WHAT THE TASK REQUIRES:
Counting only lines below that hold "coordinates", give the total alone.
====
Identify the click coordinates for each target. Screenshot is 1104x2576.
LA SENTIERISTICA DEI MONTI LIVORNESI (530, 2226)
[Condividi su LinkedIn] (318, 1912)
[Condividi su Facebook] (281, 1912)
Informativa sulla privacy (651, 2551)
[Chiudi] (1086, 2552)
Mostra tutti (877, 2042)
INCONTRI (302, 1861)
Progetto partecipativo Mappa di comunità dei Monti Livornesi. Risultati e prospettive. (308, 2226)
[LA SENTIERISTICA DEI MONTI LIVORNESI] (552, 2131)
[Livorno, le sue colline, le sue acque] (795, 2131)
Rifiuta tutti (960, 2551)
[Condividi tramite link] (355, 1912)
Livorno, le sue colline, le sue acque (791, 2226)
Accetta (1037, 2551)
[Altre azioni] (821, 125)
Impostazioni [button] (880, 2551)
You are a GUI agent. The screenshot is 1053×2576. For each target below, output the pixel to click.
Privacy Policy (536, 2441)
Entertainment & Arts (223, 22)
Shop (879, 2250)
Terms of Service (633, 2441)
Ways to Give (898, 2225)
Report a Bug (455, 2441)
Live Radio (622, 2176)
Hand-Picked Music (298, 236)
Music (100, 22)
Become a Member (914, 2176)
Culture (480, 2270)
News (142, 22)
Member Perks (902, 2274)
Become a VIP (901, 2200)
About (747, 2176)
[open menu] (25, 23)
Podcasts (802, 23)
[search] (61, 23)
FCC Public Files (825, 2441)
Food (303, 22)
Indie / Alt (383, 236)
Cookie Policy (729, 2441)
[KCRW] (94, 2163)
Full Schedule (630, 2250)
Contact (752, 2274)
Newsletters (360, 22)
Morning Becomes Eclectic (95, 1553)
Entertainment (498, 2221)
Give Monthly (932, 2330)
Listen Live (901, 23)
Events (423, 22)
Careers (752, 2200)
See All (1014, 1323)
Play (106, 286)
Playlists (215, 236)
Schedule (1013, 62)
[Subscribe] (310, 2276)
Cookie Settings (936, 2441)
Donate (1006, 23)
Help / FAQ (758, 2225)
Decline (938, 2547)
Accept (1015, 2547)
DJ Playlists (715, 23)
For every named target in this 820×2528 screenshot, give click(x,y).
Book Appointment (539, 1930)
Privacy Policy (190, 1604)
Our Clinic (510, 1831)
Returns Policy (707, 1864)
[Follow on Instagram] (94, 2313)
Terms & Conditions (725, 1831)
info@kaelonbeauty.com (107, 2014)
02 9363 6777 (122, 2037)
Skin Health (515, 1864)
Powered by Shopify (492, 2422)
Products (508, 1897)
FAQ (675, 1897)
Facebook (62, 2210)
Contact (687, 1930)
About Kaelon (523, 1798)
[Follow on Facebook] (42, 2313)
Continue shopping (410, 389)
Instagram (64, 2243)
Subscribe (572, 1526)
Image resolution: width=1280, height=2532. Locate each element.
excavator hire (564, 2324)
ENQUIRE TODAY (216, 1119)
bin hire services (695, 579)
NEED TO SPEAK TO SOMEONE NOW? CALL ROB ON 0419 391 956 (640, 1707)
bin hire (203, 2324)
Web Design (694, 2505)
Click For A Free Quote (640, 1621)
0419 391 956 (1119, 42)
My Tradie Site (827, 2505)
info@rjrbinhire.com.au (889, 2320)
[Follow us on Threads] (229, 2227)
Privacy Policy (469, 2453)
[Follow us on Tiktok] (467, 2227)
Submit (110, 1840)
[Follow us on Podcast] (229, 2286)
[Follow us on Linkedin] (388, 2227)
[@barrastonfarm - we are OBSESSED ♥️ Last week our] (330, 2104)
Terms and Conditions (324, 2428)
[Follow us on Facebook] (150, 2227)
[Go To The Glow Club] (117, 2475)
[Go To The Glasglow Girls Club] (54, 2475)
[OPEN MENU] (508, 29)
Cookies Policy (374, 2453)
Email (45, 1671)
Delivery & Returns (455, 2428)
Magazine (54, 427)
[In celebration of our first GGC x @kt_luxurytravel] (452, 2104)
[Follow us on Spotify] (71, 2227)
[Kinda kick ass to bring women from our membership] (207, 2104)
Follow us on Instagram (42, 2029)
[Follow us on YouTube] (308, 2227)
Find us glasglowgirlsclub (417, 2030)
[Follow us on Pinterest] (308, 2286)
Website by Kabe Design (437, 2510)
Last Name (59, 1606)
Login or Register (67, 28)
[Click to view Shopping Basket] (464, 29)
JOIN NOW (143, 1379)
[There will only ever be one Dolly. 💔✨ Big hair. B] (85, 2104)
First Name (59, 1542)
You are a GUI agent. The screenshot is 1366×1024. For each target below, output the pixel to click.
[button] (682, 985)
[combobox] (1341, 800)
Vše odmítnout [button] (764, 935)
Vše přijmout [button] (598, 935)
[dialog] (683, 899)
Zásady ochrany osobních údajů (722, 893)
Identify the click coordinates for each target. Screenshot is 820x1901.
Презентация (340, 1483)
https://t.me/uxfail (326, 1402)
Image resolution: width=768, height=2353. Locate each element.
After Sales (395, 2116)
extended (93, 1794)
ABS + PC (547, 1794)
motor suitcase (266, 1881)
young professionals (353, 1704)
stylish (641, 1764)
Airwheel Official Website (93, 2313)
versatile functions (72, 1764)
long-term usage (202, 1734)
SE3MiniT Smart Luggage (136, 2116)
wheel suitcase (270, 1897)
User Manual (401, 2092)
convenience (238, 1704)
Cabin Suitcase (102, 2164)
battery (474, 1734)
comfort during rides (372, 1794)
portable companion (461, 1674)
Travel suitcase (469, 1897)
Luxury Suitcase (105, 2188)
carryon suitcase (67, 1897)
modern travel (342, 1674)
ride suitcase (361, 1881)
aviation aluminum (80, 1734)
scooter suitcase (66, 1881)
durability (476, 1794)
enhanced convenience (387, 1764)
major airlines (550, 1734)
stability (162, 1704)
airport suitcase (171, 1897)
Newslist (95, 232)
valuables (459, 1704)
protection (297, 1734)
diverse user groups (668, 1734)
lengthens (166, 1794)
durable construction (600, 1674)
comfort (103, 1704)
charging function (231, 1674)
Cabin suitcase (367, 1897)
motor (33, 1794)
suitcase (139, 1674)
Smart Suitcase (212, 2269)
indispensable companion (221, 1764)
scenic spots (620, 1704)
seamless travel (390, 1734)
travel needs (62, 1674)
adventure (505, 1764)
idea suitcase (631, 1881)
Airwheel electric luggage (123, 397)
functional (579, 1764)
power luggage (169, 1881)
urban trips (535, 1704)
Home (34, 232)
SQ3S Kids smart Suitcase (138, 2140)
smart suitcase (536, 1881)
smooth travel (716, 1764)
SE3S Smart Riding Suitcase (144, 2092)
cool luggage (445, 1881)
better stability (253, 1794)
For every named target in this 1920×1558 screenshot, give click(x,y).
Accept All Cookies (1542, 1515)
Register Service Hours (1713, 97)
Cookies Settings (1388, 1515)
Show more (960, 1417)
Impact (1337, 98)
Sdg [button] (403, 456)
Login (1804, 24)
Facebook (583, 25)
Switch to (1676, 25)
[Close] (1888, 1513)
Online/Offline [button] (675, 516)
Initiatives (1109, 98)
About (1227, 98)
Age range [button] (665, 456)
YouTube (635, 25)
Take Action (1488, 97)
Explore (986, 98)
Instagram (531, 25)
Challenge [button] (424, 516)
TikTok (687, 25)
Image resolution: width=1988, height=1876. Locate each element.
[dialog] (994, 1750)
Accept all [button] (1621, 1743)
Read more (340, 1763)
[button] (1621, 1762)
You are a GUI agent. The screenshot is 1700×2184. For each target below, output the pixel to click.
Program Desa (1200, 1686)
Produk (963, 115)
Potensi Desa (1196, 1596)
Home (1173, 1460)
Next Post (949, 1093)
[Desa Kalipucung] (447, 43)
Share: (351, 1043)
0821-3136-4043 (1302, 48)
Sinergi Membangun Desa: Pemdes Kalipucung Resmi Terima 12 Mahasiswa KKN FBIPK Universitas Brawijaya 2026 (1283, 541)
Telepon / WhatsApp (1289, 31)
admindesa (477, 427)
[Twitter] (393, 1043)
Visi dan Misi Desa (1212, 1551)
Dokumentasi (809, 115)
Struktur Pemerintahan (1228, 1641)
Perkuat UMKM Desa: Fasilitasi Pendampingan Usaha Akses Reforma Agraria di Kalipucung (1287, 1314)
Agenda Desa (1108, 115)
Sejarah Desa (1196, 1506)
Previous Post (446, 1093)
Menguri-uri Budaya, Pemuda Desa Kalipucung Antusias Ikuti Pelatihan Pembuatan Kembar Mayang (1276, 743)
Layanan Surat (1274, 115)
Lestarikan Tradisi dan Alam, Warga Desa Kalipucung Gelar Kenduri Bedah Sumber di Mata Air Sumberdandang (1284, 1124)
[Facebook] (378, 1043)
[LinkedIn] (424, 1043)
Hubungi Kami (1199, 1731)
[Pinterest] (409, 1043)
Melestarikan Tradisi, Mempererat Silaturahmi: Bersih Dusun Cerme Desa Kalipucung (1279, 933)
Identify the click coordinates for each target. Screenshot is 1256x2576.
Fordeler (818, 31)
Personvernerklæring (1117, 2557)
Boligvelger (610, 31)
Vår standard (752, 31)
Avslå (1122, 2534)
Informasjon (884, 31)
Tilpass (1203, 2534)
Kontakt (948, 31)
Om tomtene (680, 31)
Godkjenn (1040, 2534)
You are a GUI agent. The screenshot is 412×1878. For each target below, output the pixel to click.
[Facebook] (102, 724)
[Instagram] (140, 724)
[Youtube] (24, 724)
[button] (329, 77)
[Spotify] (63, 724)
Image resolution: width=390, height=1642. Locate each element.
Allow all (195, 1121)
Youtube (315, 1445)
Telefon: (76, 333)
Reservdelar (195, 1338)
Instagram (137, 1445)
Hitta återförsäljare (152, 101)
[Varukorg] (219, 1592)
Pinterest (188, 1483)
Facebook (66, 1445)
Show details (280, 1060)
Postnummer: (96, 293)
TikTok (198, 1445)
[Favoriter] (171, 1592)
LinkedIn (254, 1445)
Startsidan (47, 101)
====
RESPONSE BELOW:
3